CBS News Is Very Concerned About Too Many Poor People Signing Up For Obamacare

BY IGOR VOLSKY/Think Progress
A new report for CBS News’ Jan Crawford warns that an influx of sick low income Americans applying for health care coverage could “threaten the entire structure of Obamacare.” The story argues that a rush of new Medicaid enrollees applying for the expanded program “at no cost to them” would mean that there “won’t be enough healthy people buying insurance for the system to work”:
CBS News has confirmed that in Washington, more than 35,000 people are newly enrolled. 87% signed up for Medicaid. In Kentucky, out of 26,000 new enrollments, 82% are on Medicaid.
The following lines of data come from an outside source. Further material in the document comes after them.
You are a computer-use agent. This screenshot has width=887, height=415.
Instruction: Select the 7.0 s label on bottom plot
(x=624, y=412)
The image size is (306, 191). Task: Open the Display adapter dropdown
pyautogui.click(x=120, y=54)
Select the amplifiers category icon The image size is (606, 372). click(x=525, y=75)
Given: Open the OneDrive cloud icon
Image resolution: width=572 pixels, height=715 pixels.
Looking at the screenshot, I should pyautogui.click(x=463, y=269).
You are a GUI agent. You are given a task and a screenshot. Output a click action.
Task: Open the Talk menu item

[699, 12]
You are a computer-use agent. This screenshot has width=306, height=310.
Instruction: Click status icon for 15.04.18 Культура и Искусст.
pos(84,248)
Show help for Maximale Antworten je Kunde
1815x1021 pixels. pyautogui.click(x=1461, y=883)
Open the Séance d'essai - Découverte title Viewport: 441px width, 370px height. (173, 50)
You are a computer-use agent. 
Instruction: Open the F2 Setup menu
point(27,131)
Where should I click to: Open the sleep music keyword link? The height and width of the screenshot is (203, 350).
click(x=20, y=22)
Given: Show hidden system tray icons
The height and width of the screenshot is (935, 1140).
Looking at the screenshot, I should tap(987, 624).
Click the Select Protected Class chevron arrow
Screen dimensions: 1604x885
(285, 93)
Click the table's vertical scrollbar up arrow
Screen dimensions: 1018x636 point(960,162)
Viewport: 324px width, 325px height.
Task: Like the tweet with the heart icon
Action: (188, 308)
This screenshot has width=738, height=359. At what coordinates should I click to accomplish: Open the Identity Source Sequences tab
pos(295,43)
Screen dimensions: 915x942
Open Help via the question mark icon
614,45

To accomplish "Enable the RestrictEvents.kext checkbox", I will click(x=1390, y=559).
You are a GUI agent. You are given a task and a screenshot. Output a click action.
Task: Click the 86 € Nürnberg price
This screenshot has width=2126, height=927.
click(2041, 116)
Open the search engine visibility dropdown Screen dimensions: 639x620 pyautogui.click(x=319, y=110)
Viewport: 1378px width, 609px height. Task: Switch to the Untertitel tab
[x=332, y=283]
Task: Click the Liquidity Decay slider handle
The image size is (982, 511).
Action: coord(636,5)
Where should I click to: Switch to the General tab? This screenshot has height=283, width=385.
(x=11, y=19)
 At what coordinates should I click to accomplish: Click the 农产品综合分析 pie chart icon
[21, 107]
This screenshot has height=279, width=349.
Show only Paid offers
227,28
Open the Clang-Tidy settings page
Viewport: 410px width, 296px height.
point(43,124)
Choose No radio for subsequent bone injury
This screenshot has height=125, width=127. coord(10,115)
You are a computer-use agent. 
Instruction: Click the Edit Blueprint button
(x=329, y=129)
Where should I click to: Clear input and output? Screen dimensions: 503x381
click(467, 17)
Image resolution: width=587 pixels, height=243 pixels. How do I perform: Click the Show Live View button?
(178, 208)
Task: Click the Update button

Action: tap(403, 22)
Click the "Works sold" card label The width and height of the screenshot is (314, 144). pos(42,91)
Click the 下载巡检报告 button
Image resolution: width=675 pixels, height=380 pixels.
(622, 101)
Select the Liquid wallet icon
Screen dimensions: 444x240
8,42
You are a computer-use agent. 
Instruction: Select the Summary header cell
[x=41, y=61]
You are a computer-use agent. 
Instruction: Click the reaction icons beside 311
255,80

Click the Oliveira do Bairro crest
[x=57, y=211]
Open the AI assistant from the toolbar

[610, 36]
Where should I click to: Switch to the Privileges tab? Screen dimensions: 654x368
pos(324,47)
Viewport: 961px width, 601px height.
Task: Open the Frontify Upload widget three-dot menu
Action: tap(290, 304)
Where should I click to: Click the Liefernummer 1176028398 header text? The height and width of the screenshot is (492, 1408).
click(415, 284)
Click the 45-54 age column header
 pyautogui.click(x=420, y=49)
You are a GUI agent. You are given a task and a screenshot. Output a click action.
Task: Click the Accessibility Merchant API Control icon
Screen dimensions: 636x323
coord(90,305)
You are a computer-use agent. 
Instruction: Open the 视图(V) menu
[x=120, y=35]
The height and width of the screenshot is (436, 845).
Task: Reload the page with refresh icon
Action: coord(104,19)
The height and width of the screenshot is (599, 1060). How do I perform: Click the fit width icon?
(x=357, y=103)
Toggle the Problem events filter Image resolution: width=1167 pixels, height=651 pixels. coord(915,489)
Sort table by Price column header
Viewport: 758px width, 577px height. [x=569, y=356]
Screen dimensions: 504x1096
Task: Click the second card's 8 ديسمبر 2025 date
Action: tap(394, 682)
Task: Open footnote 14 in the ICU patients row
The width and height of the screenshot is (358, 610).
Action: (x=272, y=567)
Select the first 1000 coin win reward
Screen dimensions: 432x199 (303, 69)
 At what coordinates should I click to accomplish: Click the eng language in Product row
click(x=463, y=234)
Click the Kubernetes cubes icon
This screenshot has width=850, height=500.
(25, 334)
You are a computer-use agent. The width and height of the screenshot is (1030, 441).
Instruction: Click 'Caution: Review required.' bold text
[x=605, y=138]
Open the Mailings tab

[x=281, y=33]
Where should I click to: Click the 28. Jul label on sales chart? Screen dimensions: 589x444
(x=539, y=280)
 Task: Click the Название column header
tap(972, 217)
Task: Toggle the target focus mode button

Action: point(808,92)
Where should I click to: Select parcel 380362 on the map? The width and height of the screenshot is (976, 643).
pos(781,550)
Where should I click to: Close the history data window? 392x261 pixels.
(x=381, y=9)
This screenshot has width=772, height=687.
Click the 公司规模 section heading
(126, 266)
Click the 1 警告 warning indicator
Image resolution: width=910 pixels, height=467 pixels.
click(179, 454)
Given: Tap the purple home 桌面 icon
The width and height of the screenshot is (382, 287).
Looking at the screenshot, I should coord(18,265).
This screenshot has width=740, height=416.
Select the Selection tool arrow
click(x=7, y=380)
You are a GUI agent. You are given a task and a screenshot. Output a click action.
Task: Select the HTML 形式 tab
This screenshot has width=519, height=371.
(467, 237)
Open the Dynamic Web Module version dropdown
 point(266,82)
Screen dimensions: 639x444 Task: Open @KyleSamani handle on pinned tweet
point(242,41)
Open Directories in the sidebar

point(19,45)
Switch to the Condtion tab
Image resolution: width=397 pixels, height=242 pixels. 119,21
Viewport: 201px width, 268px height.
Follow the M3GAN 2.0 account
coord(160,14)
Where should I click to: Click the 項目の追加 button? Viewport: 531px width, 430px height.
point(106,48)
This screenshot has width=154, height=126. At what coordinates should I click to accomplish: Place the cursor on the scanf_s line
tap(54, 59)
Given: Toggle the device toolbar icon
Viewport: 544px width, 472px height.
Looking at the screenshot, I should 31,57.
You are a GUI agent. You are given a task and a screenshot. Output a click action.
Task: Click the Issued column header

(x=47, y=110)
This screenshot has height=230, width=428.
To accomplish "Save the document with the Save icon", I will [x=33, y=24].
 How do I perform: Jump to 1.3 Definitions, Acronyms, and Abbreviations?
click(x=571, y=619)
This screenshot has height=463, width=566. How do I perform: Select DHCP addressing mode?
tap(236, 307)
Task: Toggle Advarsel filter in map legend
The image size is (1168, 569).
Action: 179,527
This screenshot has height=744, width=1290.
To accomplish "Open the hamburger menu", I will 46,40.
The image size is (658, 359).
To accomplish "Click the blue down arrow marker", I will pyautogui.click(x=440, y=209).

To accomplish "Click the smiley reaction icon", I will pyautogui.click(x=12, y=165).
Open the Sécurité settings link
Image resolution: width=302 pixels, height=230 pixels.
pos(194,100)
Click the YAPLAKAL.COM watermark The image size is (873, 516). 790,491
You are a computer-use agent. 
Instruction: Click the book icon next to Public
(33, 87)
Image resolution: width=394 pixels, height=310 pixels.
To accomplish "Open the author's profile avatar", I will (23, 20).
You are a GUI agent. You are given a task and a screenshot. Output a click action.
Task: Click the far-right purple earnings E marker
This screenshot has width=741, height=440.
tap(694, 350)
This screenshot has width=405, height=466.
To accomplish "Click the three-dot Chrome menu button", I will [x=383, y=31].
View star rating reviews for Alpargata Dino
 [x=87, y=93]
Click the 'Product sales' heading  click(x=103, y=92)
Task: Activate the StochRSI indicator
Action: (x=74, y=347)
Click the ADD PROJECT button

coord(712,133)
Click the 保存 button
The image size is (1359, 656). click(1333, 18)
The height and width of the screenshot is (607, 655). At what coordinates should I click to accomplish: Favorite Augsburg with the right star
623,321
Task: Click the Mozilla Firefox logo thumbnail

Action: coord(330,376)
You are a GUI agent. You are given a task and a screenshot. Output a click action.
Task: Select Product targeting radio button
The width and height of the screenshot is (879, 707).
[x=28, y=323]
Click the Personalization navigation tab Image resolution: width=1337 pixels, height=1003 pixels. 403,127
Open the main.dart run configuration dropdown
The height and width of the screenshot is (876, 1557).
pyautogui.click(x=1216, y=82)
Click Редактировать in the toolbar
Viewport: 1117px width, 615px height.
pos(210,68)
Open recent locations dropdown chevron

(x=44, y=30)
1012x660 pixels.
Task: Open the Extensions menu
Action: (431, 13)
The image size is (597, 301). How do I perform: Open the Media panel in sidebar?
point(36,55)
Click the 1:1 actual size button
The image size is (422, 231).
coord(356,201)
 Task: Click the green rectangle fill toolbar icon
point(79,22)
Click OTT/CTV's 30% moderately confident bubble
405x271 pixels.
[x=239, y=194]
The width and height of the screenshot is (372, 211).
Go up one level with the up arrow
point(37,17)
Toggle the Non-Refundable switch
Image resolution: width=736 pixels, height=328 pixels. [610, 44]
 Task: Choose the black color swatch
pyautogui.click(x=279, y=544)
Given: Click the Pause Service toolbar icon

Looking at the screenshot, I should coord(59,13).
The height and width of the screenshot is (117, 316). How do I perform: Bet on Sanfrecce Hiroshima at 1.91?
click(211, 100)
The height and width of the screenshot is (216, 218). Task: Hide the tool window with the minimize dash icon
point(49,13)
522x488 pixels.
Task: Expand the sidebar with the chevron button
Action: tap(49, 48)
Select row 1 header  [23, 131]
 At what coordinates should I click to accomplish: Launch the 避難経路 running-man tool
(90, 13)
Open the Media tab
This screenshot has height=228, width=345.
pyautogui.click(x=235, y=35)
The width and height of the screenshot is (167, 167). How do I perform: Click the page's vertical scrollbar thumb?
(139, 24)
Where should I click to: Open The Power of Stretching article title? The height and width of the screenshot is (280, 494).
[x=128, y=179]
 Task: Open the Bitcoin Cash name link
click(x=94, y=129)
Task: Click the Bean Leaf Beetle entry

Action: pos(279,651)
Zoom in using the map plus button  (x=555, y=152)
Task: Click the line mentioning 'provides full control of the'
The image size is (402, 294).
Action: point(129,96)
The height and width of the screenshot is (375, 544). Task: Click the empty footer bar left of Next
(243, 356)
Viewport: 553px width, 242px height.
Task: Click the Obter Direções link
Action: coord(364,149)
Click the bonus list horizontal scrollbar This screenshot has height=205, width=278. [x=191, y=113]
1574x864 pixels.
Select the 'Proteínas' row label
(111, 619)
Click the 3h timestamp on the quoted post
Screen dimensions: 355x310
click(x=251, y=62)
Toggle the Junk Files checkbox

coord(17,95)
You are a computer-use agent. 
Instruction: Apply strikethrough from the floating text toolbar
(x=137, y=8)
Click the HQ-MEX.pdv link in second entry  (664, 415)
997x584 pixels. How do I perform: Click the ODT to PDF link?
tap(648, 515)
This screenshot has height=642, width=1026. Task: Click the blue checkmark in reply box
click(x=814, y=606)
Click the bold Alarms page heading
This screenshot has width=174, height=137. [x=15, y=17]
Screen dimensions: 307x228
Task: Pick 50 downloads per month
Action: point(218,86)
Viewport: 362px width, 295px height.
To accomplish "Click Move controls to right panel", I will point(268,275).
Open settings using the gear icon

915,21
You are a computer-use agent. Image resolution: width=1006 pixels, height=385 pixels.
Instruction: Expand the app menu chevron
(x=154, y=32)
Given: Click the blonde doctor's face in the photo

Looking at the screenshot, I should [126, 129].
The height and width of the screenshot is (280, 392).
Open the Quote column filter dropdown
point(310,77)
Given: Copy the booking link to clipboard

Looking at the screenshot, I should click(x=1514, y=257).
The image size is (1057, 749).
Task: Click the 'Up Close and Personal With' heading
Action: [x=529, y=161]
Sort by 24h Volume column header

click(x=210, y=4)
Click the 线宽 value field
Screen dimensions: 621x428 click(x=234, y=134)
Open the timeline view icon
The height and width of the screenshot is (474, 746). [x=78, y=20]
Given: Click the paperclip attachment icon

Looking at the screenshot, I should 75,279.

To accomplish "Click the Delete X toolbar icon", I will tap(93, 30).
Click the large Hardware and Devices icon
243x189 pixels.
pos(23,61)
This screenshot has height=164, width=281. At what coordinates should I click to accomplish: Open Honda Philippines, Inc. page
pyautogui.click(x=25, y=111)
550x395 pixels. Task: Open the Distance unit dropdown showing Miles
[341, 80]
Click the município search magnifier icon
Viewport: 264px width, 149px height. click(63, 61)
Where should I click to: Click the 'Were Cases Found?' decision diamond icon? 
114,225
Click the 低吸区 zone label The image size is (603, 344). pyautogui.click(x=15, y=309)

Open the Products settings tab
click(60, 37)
And in New York, of 37,000 enrollments, Medicaid accounts for 64%….[B]ut a former director says the numbers are causing concerns in the industry which needs healthy adults to buy insurance in order for this to work….industry sources say if we don’t see real turnaround soon, there could be big problems for the entire system.
Watch it:
While Medicaid is responsible for thousands and of new enrollments and appears more successful in enrolling uninsured Americans than private insurers operating in the exchange, its success does not spell doom for reform. Medicaid expansion — which serves individuals below 133 percent of the federal poverty line — and private insurers attract different enrollees and operate in completely different risk pools. Individuals qualify for tax credits in the new marketplaces if they have incomes below 400 percent of the federal poverty line. “People eligible for Medicaid are not eligible for tax credits to help low and middle income pay their premiums in health insurance exchanges,” Lary Levitt, of the Kaiser Family Foundation, said, “so they were never expected to be part of the individual insurance market risk pool.”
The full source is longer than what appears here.